Ukrainian Government Yields to Strikers' Demands

THE political victory by hunger-striking students over the republican government of the Ukraine is the first time authority in the Soviet Union has suffered this kind of defeat in its 73-year history. The collapse of Prime Minister Vitaly Masol's conservative Communist government last week was dramatic.

After 15 days of hunger strikes by about 200 students from Kiev and Lvov, accompanied by constant disruption in Kiev because of street marches, Ukrainian President Leonid Kravchuk announced the resignation of his prime minister, whom the strikers had viewed as a major obstacle to reform.

Within 12 hours, deputies at a late-night session of the Supreme Soviet or parliament passed a series of measures by 314 to 40 votes in response to the students' remaining demands. The parliament defied calls from ultraconservatives for a state of emergency and tough military action to clear central Kiev of marchers and hunger strikers.

The parliament agreed that a referendum in 1991 will determine public confidence in the government and a framework for new elections; a union treaty will be rejected until a new Ukrainian constitution is adopted; no Ukrainians should serve in the Soviet Army outside the Ukraine, unless voluntarily; and a commission will decide how to dispose of Communist Party property.

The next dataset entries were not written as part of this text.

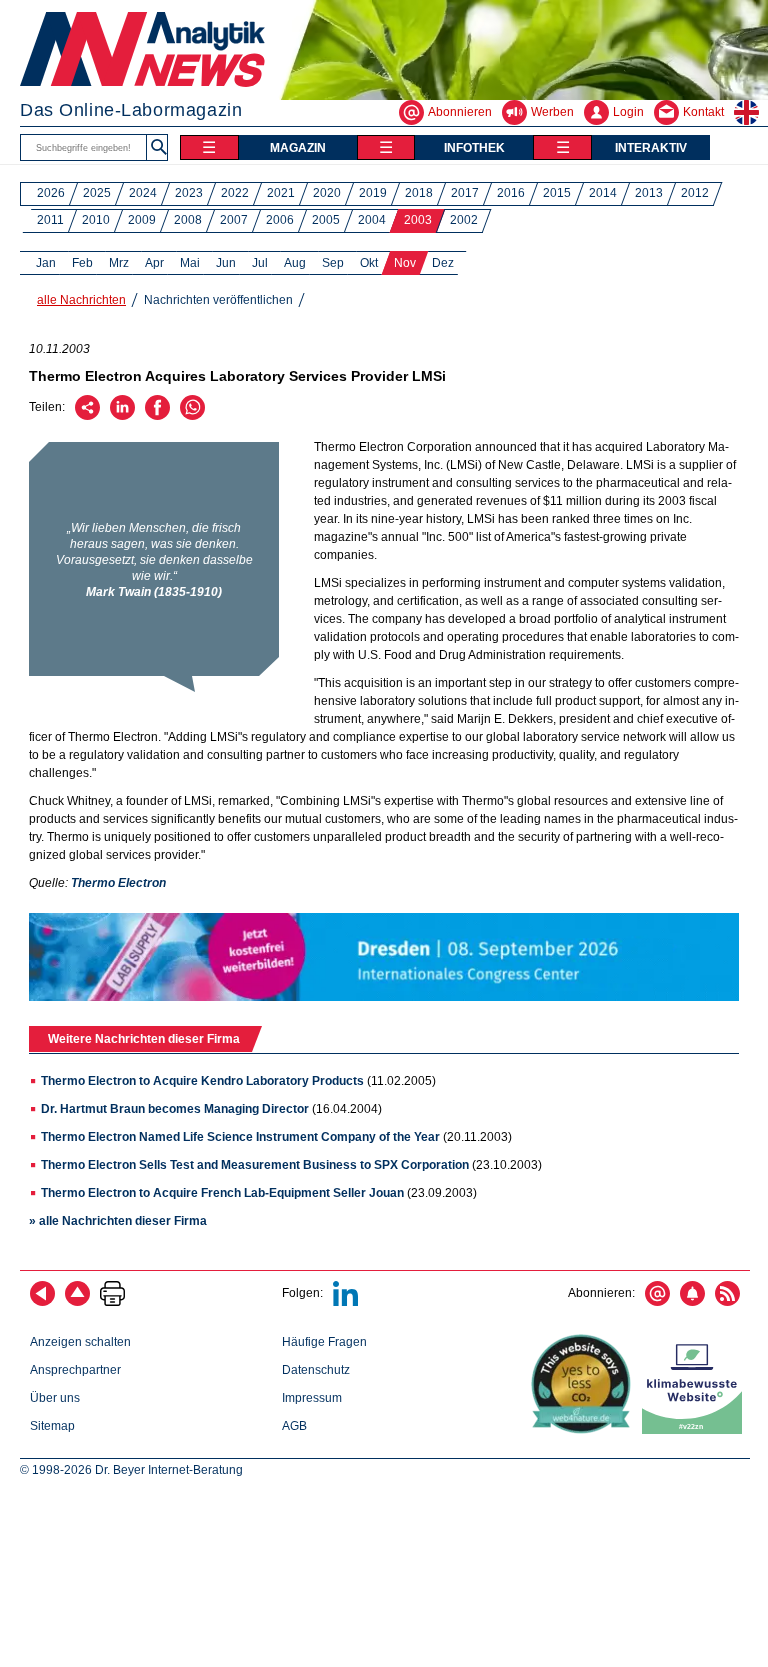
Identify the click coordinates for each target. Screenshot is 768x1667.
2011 (50, 220)
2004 (372, 220)
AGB (294, 1426)
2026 (51, 193)
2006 (280, 220)
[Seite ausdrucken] (112, 1302)
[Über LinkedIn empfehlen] (122, 416)
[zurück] (42, 1302)
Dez (443, 263)
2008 (188, 220)
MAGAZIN (298, 148)
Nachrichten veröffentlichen (218, 300)
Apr (154, 263)
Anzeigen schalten (80, 1342)
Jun (226, 263)
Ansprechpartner (75, 1370)
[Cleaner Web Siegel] (696, 1430)
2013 (649, 193)
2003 (418, 220)
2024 (143, 193)
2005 (326, 220)
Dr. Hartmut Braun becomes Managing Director (176, 1109)
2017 (465, 193)
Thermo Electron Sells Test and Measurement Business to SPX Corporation (255, 1165)
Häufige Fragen (324, 1342)
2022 (235, 193)
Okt (369, 263)
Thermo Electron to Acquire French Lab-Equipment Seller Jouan (222, 1193)
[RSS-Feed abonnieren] (727, 1302)
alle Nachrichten (81, 300)
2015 (557, 193)
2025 (97, 193)
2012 (695, 193)
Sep (333, 263)
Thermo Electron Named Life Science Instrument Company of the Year (240, 1137)
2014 (603, 193)
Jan (46, 263)
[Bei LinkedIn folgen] (345, 1302)
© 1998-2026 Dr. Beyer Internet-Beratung (131, 1470)
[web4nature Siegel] (585, 1430)
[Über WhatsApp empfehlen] (192, 416)
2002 (464, 220)
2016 (511, 193)
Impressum (312, 1398)
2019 (373, 193)
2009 (142, 220)
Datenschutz (316, 1370)
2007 (234, 220)
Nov (405, 263)
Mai (190, 263)
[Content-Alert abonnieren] (692, 1302)
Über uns (55, 1398)
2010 (96, 220)
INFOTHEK (474, 148)
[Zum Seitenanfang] (77, 1302)
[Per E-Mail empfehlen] (87, 416)
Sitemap (52, 1426)
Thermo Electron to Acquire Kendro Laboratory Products (202, 1081)
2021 (281, 193)
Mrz (119, 263)
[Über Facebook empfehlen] (157, 416)
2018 (419, 193)
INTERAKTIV (651, 148)
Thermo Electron (118, 883)
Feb (82, 263)
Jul (260, 263)
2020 (327, 193)
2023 (189, 193)
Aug (295, 263)
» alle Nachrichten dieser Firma (118, 1221)
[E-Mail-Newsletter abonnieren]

At a mass meeting in October Square in Kiev, the hunger strikers resolved that they ``do not have full trust in the Ukrainian parliament and therefore only suspend the hunger strike.''

Such events would have been unthinkable in the Ukraine 15 months ago, when Vladimir Shcherbitsky ruled the fertile republic of 55 million people, regarded as a highly productive industrial region and Moscow's most valuable supplier of food.

But Shcherbitsky, a tough old Brezhnevite first party secretary, has since died. The Ukrainian national organization Rukh, even though it did not win control in the republic's elections last March, has spread new ideas about culture and identity, political freedom from Moscow, and real economic reform. In the process, the Communist-dominated parliament was forced to take note of rapidly changing public opinion. In response to public pressure, deputies voted on July 16 for a large measure of separation from Moscow, a multiparty political system, and the formation of an independent Ukrainian defense force.

The fact that nothing was done to carry out these measures showed that the resolutions were merely a pretense at democratic response, says Kiev journalist Andriy Kulikov. ``The majority of deputies had no intention of fulfilling these promises and these people are world experts in stalling,'' he said in an interview.

The students' decision to protest was highly risky after the way Soviet authorities have responded to recent street demonstrations. In April 1989, 20 people, most of them women, were cut down by troops during a peaceful demonstration in Tblisi, the Georgian capital. On Jan. 20 this year, 162 nonviolent demonstrators were killed in Baku, the capital of Azerbaijan. [And on Sunday, Soviet Interior Ministry troops were being rushed to the southern republic of Moldavia to try to prevent civil war between a defiant ethnic Turkish minority and the majority ethnic Romanians, Reuters reported.]

The authorities in Kiev held back as political protesters, some say 1 million strong, marched through the center of the city on Oct. 1.

The next day, students from the three principal universities pegged down tents on the polished granite at the western end of October Square, in the shadow of a vast red stone statue of Vladimir Lenin, the Communist Party's founder.

FLAGS and banners went up saying, ``Free human beings in a free state,'' ``Freedom for the Ukraine,'' ``Nationalize property plundered by the Communist Party,'' and ``Ukrainian national army the only guarantee of sovereignty.''

The government was handed a list of demands, some of which have been met.

With the promise of a referendum, the government has clearly won some time. But the students say they are prepared to restart the hunger strike at any time they think Mr. Kravchuk might renege.

Asked about the hunger strike, Alexander Gudima, a nationalist deputy to the Ukrainian parliament, said the students had studied the techniques of Japanese and South Korean protesters, realizing that good organization and public support were crucial.

``At last, I think our people understand what democracy means, and our leaders who have denied it to us for so long will have to give way to the people,'' he said.